By Brandon Moseley
Alabama Political Reporter
In a new book, former Trump Chief Strategist Steve Bannon describes Donald Trump Jr., Jared Kushner and Paul Manafort’s infamous Trump Tower meeting with Russians during the 2016 campaign as “unpatriotic” and “treasonous.”
In the new book by Michael Wolff called “Fire and Fury: Inside the Trump White House,” Bannon denounces a June 2016 meeting between Trump’s son, Donald Jr., White House Adviser Kushner, then campaign Chairman Paul Manafort and Russian lawyer Natalia Veselnitskaya at Trump Tower in New York. The Trump team had been promised documents that would “incriminate” former Secretary of State and then-Democratic nominee Hillary Clinton.
Bannon reportedly told Wolf, “Even if you thought that this was not treasonous, or unpatriotic, or bad shit, and I happen to think it’s all of that, you should have called the FBI immediately.”

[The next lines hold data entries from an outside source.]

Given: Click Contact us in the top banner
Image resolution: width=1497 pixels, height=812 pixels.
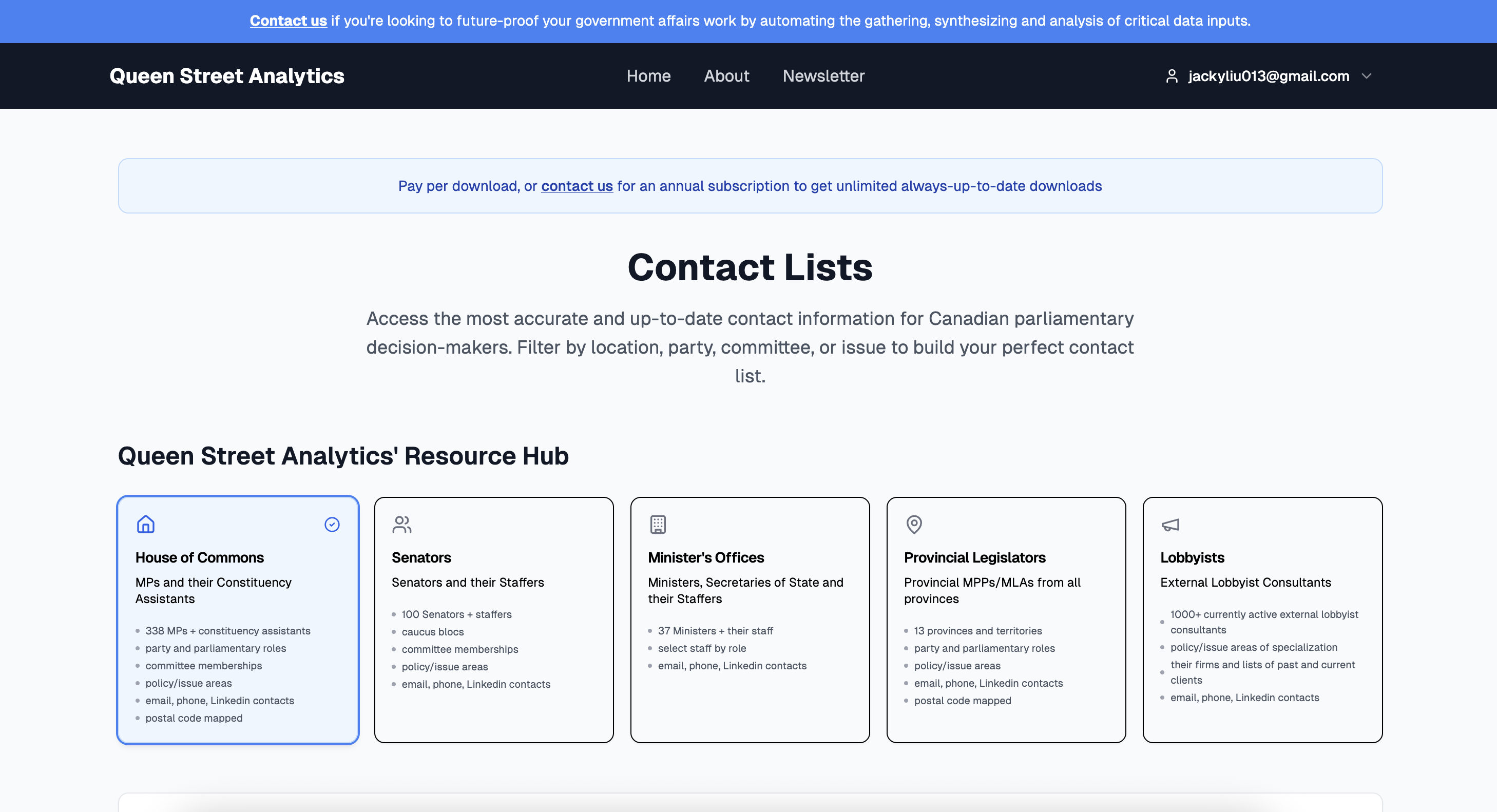Looking at the screenshot, I should pos(288,21).
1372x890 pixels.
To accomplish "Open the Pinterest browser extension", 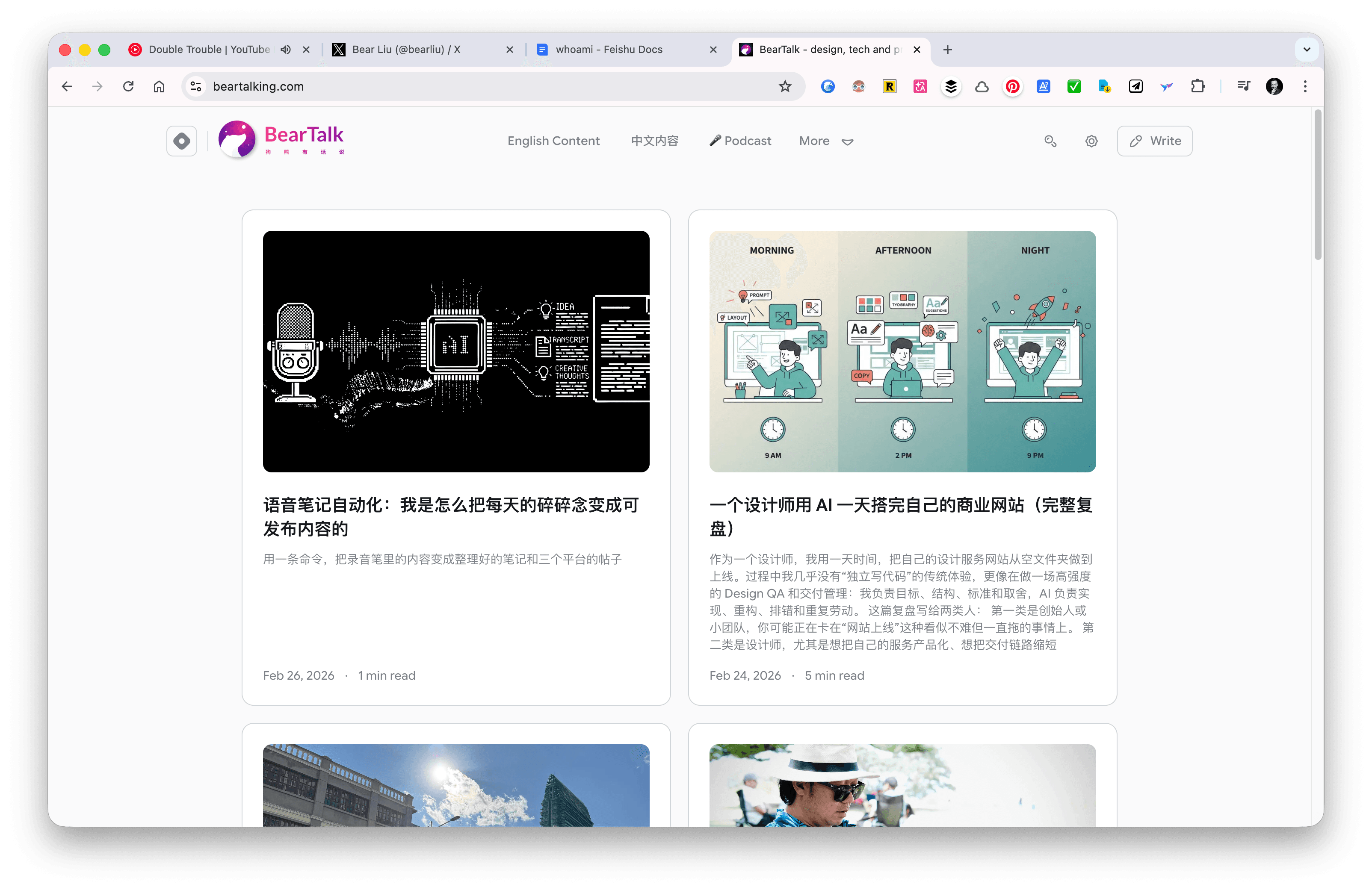I will coord(1012,86).
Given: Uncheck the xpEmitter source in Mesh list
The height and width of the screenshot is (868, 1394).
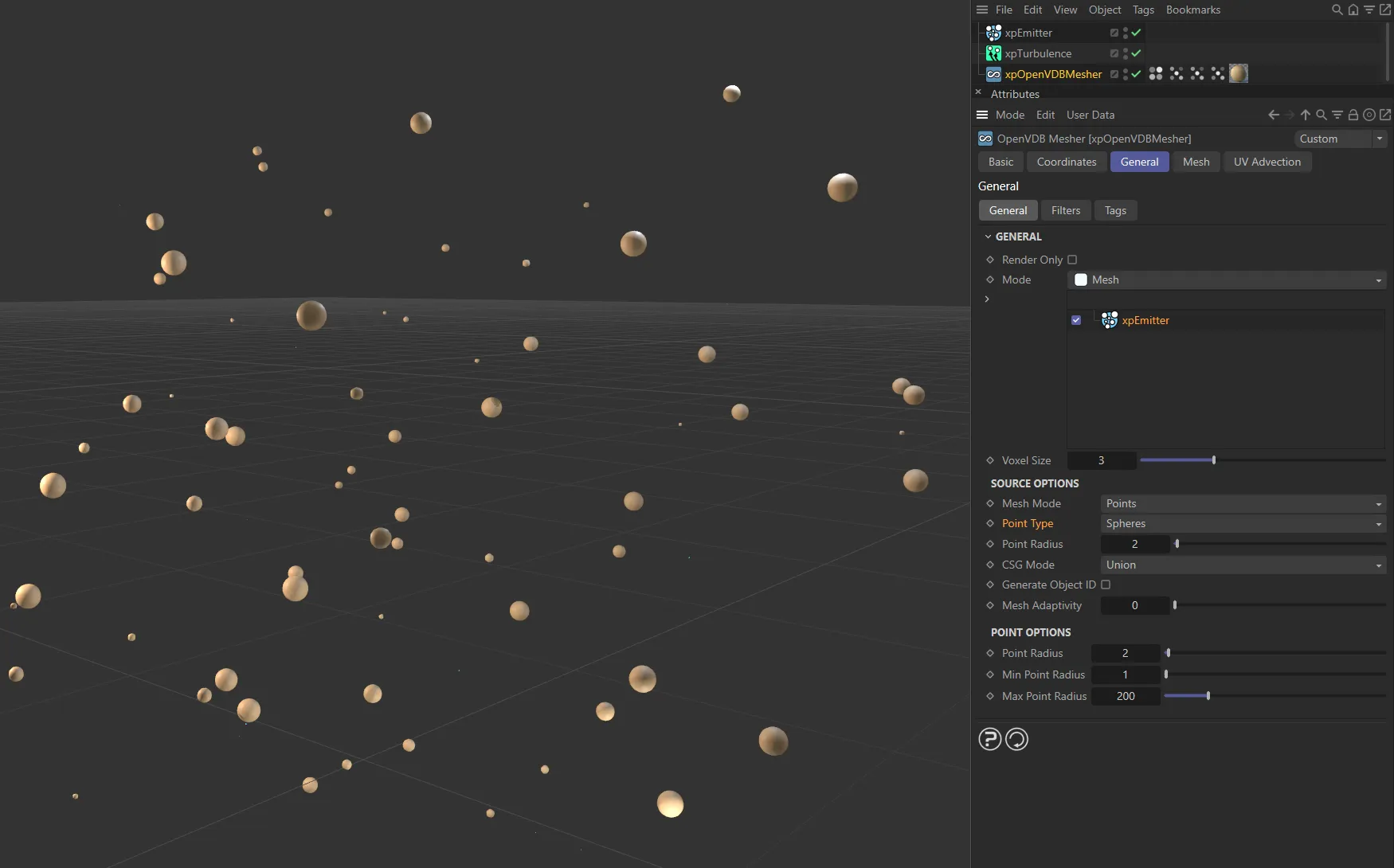Looking at the screenshot, I should [1076, 319].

Bannon said that even if any such meeting had to take place, it should have been set up “in a Holiday Inn in Manchester, New Hampshire, with your lawyers who meet with these people.”
Bannon added: “You never see it, you never know it, because you don’t need to … But that’s the brain trust that they had.”
Former state Rep. Perry Hooper, who hosted visits by Donald Trump Jr. to Alabama, responded to the Bannon book in a statement.
“I find the allegations in Steve Wolf’s upcoming book outrageous,” Hooper said. “Donald Trump Jr. is an outstanding businessman, a devoted husband and father, and a true patriot. As President Trump stated Steve Bannon. who is often quoted in this book, has not only lost his job, he has lost his mind. I do not believe there is a scintilla of truth in the allegations in this book “Fire and Fury.” The book has but one objective; to divert attention away from the tremendous tax reform bill President Trump just signed into law, the many accomplishments of the first year of the Trump administration and the continuing implementation of the Trump agenda. The American people will not be fooled by these unfounded allegations against the Trump Administration and the President’s son.”
The president responded in a statement: “Steve Bannon has nothing to do with me or my Presidency. When he was fired, he not only lost his job, he lost his mind. Steve was a staffer who worked for me after I had already won the nomination by defeating seventeen candidates, often described as the most talented field ever assembled in the Republican party.”
“Now that he is on his own, Steve is learning that winning isn’t as easy as I make it look,” Trump said. “Steve had very little to do with our historic victory, which was delivered by the forgotten men and women of this country. Yet Steve had everything to do with the loss of a Senate seat in Alabama held for more than thirty years by Republicans. Steve doesn’t represent my base—he’s only in it for himself.”
“Steve pretends to be at war with the media, which he calls the opposition party, yet he spent his time at the White House leaking false information to the media to make himself seem far more important than he was,” Trump continued. “It is the only thing he does well. Steve was rarely in a one-on-one meeting with me and only pretends to have had influence to fool a few people with no access and no clue, whom he helped write phony books.”
“We have many great Republican members of Congress and candidates who are very supportive of the Make America Great Again agenda,” the president added. “Like me, they love the United States of America and are helping to finally take our country back and build it up, rather than simply seeking to burn it all down.”
After leaving the president’s service, Bannon came to Alabama and endorsed Roy Moore over Establishment favorite, the appointed Sen. Luther Strange. Moore defeated Strange; but Moore’s ties to Bannon and his threatened war on Republican Establishment incumbents and candidates contributed to Moore’s campaign being largely abandoned by national Republicans in the special election. Moore narrowly lost the election to Clinton-era U.S. Attorney Doug Jones on Dec. 12.
Manafort was fired as campaign manager by Trump prior to his hiring of Bannon. Manafort is under federal indictment for activities associated with the Ukrainian government under Viktor Yanukovych.